As the government’s austerity measures are set to bite more deeply over the coming year, the TUC’s conference agenda is unsurprisingly focusing on how it plans to fight cuts. It is also due to welcome its first female general secretary as Brendan Barber steps down after ten years in the job to be replaced by Frances O’Grady at the end of the year.
War cries have already begun to ring out even before the delegates have boarded their Brighton-bound charabancs. Unite’s vocal General Secretary Len McLuskey has warned there is a strong likelihood of more walkouts over public sector pay.
The strike call comes after the National Union of Teachers said it is to strike over pay and conditions following a ballot in which there was a 82.7 per cent turn out according to the union.
In November 2011, the union was one of many which took part in a co-ordinated mass strike which saw an estimated several hundred thousand public sector workers staying away from work.
In a speech to conference, Mr McLuskey will call on the government to raise the national minimum wage by £1 to £7.19 per hour.
Later in the week the Shadow Chancellor Ed Balls will also address the conference and make a keynote address.
Male, pale and stale
The conference will be the last for the TUC’s long-serving leader, Brendan Barber. The general secretary elect, Frances O’Grady, comes from a strong union background and may prove to be a moderate presence.

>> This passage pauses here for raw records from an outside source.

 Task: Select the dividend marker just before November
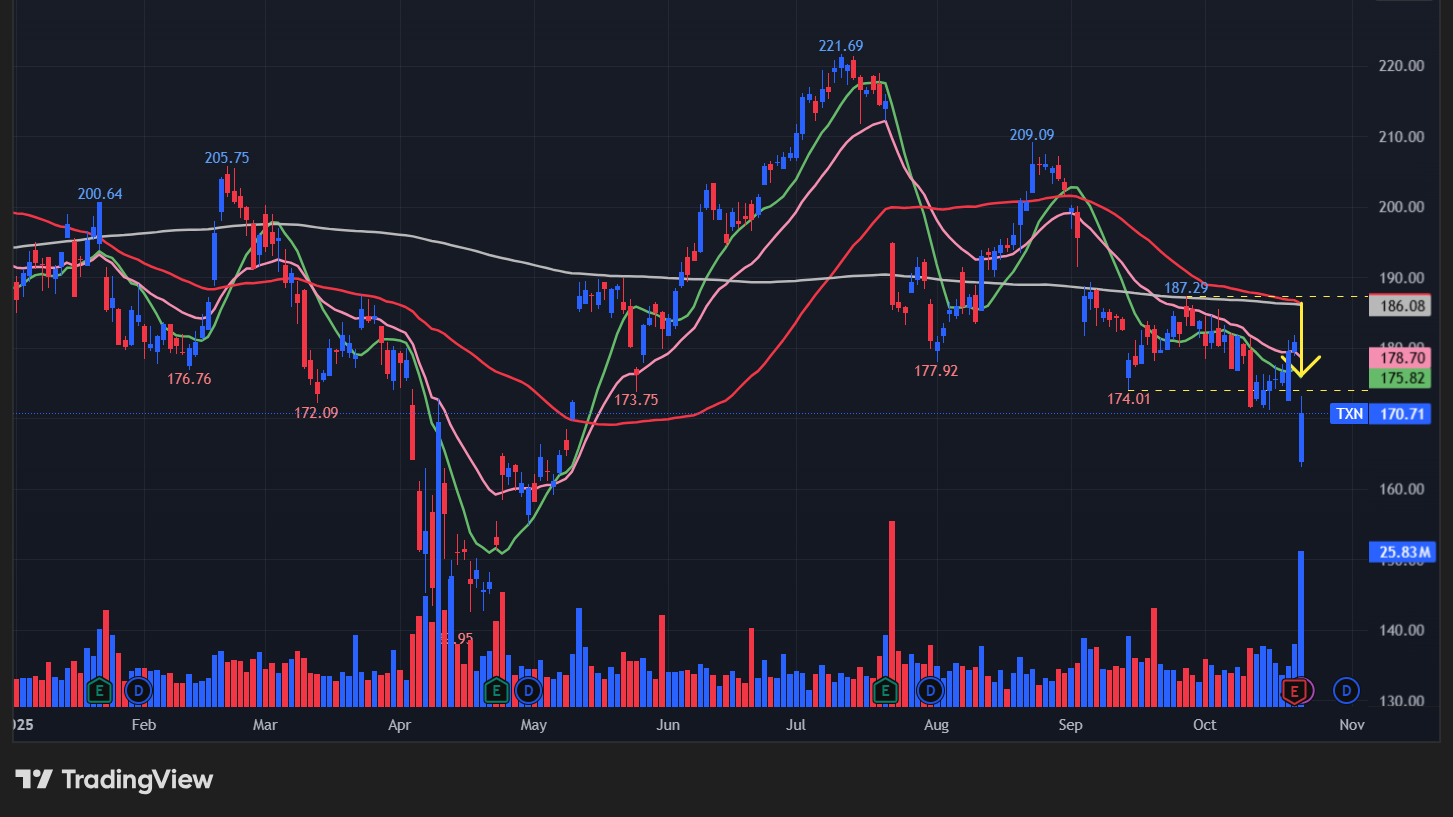(x=1347, y=690)
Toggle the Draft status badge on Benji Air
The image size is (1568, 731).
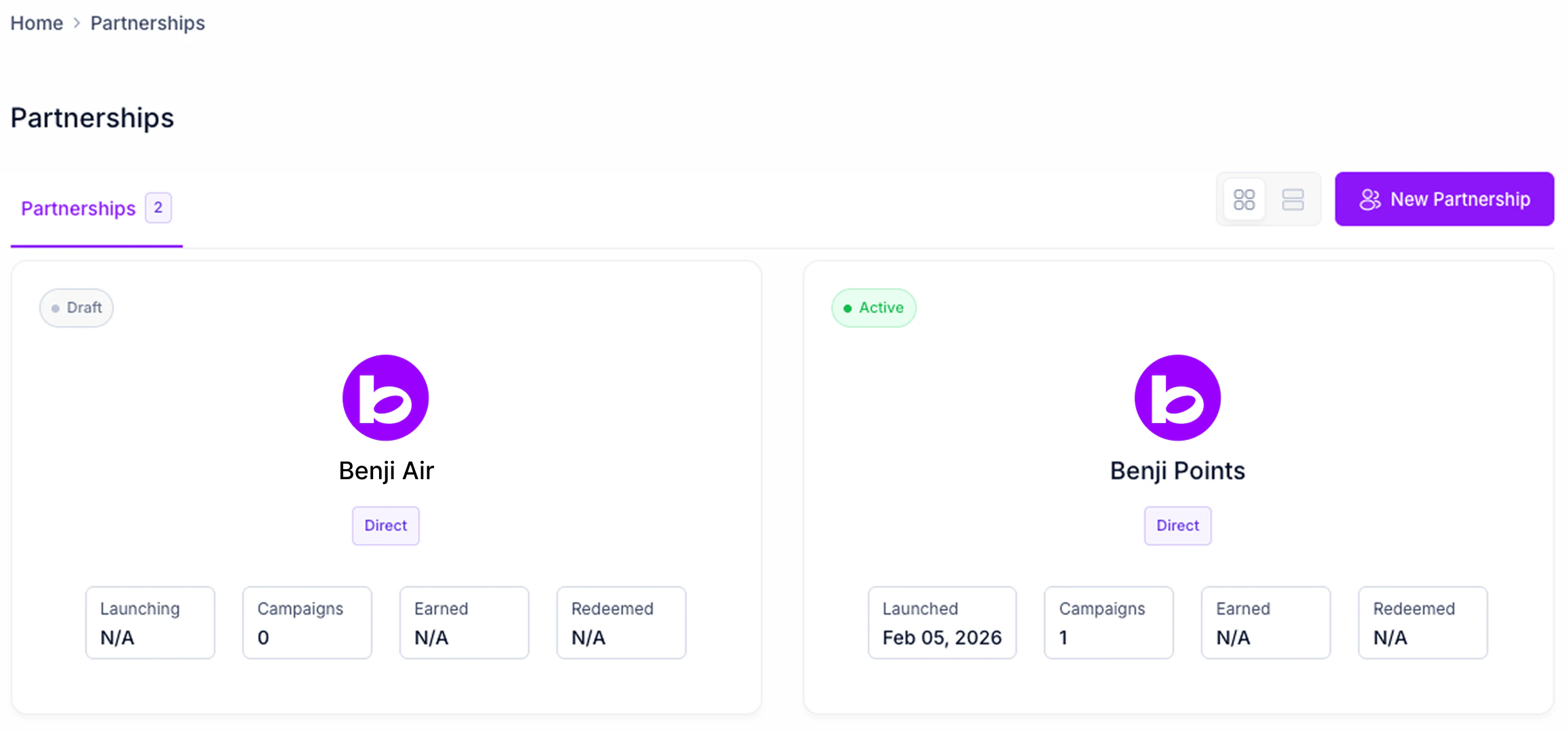pyautogui.click(x=77, y=307)
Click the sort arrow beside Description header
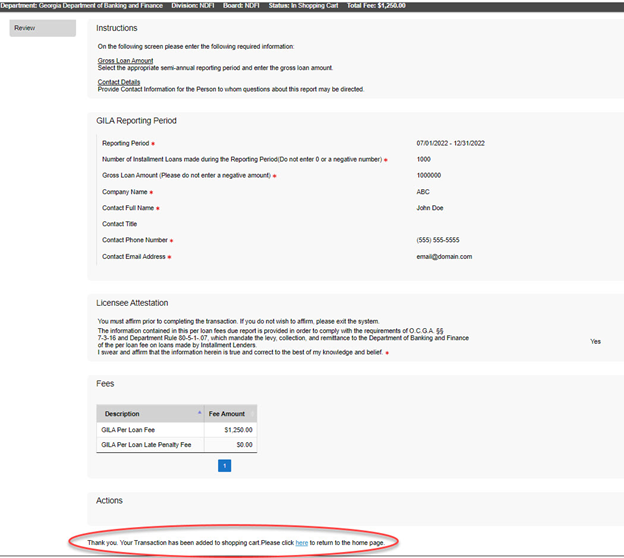Screen dimensions: 624x558 pyautogui.click(x=197, y=412)
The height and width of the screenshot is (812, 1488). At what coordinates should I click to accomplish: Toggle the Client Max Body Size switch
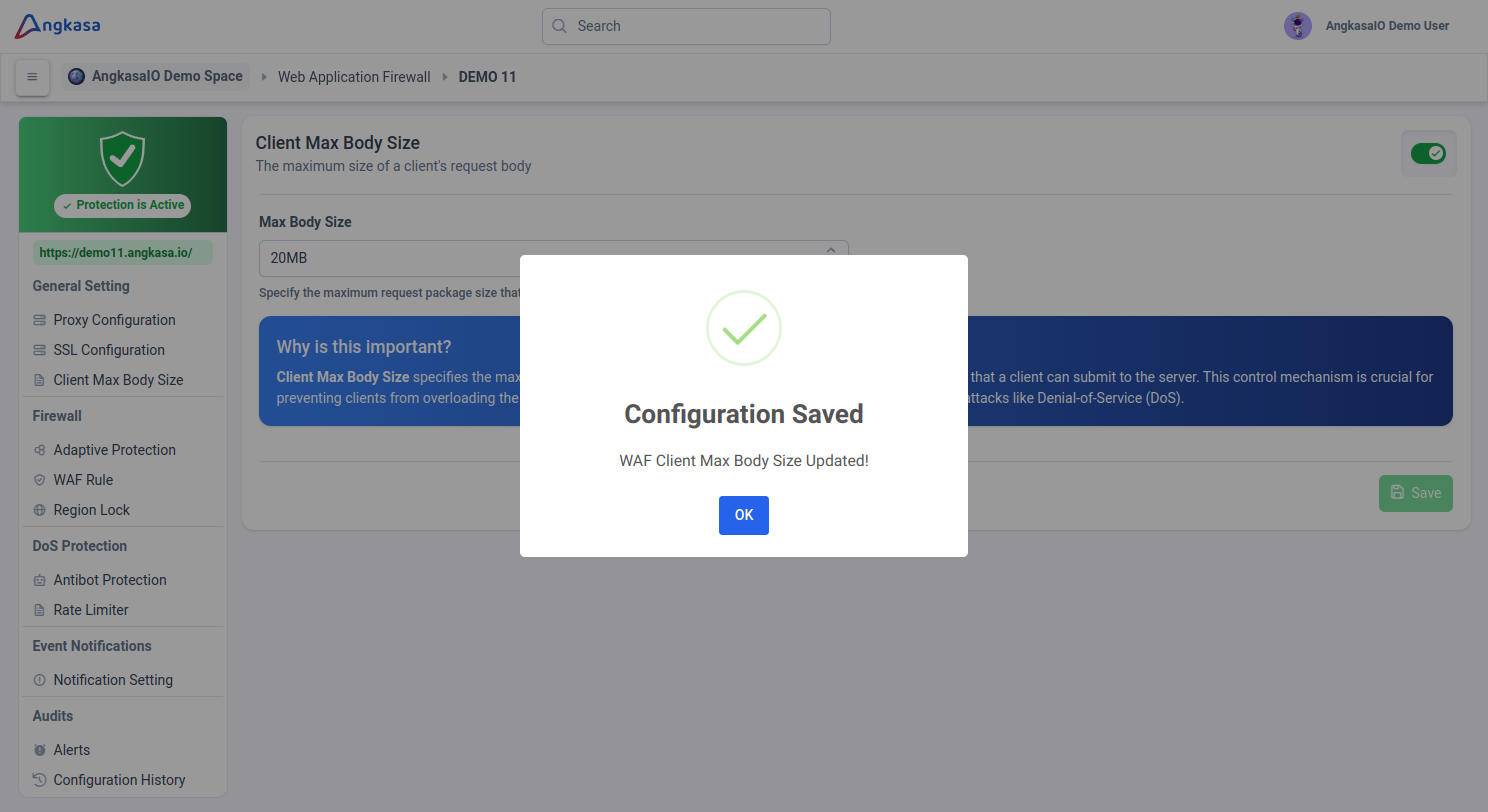coord(1428,153)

She has worked for the union movement for more than twenty years, following in the footsteps of her father who was a shop steward at the Cowley car plant outside Oxford in the 1970s.
Ms O’Grady was elected unopposed and her appointment marks a move away from what has been called the “male, pale and stale” era of union politics.
She will preside over an organisation battling to retain members as jobs are lost from the public sector and union membership in the private sector stands at an estimated one in seven.
Congress will discuss how it can extend its influence in this sector which unions say is one of the key challenges facing the trade union movement at a challenging time for the British economy when it might expect to be attracting members.